The Versal Prime series is designed for broad applicability across multiple markets and is optimized for connectivity and in-line acceleration of a diverse set of workloads. This mid-range series is made up of nine devices, each including dual-core Arm Cortex-A72 application processors, dual-core Arm Cortex-R5 real-time processors, 256KB of on-chip memory with ECC, more than 4,000 DSP engines optimized for high-precision floating point with low latency. It also incorporates more than 2 million system logic cells combined with more than 200Mb of UltraRAM, greater than 90Mb of block RAM, and 30Mb of distributed RAM to support custom memory hierarchies. The series also includes PCIe Gen4 8-lane and 16-lane, and CCIX host interfaces, power-optimized 32 gigabits-per-second SerDes and mainstream 58 gigabits-per-second PAM4 SerDes, up to 6 integrated DDR4 memory controllers, up to 4 multi-rate Ethernet MACs, 700 high-performance I/Os for MIPI D-PHY, NAND, and storage-class memory interfaces and LVDS, plus 78 multiplexed I/Os to connect external components, and greater than 40 HD I/O for 3.3V interfacing. All of this is interconnected by a network-on-chip (NoC) with up to 28 master/slave ports, delivering multi-terabits per-second bandwidth at low latency combined with power efficiency and native software programmability.
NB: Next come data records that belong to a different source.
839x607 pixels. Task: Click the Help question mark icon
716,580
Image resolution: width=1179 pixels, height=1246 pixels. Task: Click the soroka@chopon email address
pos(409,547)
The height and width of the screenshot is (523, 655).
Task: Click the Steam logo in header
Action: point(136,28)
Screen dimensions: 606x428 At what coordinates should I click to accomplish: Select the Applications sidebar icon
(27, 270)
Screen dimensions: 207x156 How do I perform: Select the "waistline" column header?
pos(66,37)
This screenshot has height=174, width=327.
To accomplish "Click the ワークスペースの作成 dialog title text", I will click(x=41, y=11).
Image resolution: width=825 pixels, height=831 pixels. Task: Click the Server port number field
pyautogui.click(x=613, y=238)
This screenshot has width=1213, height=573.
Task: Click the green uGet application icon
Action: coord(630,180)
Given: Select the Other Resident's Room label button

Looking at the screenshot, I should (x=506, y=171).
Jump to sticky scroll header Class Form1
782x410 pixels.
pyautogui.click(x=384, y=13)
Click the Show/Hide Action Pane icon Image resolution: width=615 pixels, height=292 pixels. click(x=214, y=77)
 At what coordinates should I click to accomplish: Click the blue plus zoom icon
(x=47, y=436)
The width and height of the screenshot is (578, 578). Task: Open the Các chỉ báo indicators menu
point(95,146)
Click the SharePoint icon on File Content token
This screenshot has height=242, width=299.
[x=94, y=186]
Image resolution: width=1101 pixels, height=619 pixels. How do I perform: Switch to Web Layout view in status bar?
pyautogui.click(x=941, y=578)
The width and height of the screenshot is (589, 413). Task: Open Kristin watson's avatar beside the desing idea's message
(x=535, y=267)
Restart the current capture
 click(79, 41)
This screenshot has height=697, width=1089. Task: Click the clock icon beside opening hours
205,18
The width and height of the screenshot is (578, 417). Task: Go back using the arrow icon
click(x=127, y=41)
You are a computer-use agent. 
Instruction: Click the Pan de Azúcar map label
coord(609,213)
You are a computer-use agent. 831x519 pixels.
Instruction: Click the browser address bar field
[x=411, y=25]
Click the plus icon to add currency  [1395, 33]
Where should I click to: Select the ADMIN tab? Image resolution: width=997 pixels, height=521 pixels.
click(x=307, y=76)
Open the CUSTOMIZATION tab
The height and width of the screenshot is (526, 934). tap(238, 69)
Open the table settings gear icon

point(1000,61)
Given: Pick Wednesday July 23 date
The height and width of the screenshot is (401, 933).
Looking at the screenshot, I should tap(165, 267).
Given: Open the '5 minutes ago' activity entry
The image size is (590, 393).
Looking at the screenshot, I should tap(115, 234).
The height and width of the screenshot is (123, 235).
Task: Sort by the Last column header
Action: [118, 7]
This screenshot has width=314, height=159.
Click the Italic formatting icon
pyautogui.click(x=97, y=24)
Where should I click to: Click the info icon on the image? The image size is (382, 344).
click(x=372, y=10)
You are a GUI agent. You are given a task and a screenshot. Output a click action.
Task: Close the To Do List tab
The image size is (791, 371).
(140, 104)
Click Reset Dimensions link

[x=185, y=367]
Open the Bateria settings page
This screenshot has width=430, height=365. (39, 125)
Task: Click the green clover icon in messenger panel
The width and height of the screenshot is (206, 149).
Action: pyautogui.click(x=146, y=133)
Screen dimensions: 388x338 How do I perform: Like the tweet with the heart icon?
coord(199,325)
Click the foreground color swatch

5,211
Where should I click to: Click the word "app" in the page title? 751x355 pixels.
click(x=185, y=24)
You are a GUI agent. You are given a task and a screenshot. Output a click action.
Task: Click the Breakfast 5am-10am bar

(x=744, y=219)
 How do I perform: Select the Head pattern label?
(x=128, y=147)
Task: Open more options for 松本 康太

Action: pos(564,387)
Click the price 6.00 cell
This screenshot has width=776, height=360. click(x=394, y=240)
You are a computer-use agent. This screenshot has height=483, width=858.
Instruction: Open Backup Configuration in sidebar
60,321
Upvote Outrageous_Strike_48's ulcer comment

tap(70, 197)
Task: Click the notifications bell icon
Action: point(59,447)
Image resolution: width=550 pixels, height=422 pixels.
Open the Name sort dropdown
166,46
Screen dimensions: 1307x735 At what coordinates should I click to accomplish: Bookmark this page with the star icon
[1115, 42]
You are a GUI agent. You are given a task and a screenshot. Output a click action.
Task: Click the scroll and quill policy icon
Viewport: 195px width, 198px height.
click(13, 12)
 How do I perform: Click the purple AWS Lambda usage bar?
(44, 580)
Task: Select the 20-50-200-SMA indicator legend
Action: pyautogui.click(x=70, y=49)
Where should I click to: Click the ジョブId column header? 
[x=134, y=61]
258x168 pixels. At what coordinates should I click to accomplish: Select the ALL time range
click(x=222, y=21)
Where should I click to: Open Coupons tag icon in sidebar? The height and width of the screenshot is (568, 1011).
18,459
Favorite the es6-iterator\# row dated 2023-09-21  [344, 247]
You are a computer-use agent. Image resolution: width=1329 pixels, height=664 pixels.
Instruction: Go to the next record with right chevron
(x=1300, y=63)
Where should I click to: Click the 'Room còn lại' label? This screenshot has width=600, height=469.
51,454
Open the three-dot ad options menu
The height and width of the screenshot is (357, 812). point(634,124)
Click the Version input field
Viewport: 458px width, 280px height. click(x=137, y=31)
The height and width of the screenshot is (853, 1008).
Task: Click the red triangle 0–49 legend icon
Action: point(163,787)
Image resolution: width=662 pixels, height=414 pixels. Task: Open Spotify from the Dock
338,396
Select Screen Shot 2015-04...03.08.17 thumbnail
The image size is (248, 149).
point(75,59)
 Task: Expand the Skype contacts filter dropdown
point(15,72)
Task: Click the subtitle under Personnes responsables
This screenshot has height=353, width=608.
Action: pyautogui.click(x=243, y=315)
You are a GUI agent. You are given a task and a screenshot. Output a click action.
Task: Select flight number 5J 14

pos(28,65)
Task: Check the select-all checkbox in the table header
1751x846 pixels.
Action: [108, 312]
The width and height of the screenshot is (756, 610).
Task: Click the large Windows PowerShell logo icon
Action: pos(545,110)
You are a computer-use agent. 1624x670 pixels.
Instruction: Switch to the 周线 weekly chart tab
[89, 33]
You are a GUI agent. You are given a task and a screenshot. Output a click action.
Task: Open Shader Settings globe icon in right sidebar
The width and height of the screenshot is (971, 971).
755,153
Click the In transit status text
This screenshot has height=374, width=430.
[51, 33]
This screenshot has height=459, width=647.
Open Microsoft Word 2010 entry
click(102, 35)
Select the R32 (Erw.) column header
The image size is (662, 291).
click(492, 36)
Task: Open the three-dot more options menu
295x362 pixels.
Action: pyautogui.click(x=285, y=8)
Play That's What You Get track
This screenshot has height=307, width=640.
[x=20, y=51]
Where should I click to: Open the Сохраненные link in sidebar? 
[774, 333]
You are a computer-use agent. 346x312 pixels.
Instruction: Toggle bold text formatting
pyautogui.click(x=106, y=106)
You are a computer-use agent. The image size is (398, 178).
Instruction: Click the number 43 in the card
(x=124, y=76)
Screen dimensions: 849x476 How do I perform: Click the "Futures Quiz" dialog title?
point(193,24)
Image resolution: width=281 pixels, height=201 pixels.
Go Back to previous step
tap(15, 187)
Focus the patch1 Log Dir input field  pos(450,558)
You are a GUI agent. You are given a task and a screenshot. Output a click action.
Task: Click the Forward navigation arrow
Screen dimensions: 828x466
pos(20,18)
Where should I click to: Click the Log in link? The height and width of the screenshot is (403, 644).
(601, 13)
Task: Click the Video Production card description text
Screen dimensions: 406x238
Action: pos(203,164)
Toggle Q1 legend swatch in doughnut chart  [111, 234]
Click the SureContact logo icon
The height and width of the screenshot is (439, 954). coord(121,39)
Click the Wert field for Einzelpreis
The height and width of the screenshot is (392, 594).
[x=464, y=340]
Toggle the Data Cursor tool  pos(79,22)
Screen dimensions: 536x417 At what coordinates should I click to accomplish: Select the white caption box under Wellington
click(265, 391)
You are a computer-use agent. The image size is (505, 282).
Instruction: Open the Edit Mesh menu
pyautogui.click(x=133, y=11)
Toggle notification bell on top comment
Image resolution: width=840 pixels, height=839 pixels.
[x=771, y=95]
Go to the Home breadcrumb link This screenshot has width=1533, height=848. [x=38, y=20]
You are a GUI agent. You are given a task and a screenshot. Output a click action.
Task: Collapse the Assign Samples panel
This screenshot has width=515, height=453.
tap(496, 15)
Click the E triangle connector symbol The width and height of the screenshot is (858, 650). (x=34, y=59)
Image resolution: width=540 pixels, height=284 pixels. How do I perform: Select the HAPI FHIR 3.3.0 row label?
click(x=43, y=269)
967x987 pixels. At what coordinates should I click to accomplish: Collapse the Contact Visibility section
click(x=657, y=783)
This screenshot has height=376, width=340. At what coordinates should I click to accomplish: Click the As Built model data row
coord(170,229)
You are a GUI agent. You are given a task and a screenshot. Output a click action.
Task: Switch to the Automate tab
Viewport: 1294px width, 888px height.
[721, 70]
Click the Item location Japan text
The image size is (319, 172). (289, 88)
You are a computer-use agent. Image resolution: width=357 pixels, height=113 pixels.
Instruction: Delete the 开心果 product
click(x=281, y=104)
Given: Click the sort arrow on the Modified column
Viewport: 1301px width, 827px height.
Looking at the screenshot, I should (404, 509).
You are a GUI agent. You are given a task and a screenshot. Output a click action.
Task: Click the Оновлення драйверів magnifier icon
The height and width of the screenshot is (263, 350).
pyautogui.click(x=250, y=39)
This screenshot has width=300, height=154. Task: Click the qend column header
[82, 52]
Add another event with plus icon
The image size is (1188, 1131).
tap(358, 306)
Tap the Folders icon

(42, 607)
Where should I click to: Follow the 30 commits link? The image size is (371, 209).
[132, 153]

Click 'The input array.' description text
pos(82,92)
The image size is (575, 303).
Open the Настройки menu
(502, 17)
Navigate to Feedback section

Xilinx released a handful of benchmarks based on simulations showing initial 7nm chips can beat 16-12nm CPUs and GPUs.

The chips span 5-150W in power consumption. They will support 0.7, 0.78 and 0.88V. Prices will align with traditional Xilinx FPGAs, although they are likely to get more competitive at the low end and for hot use cases such as self-driving cars.

In a networking simulation, a Prime series delivered 150 million packets/second on an open virtual switch application versus 8.68 million for a traditional CPU. The AI Core version delivered 43x the inference performance on convolutional neural nets of a CPU and 2x of a GPU in high batch sizes.

At sub-two millisecond latencies targeting edge apps, AI Core beat a GPU by 8x in performance simulations and 4x in throughput at 75W, Xilinx claimed. The AI parts are optimized to run a mix of inference and other applications, not just deep learning.

The Versal portfolio is enabled by a development environment with a software stack including drivers, middleware, libraries and software framework support. More details on the software programming tools will be made available next year.

The Versal Prime series and Versal AI Core series will be generally available in the second half of 2019.

Data Center and AI Accelerator Cards

Xilinx also today launched Alveo, a portfolio of powerful accelerator cards designed to increase performance in industry-standard servers across cloud and on-premise data centers.

The Alveo U200 and Alveo U250 are powered by the Xilinx UltraScale+ FPGA and are available now for production orders.

For machine learning, the Alveo U250 increases real-time inference throughput by 20X versus high-end CPUs, and more than 4X for sub-two-millisecond low-latency applications versus fixed-function accelerators like high-end GPUs, according to Xilinx. Moreover, Alveo accelerator cards reduce latency by 3X versus GPUs, providing a significant advantage when running real-time inference applications. And some applications like database search can be radically accelerated to deliver more than 90X, versus CPUs.

Xilinx Alveo U200 and U250 accelerator cards are available today starting at $8,995 (USD) and can be purchased today.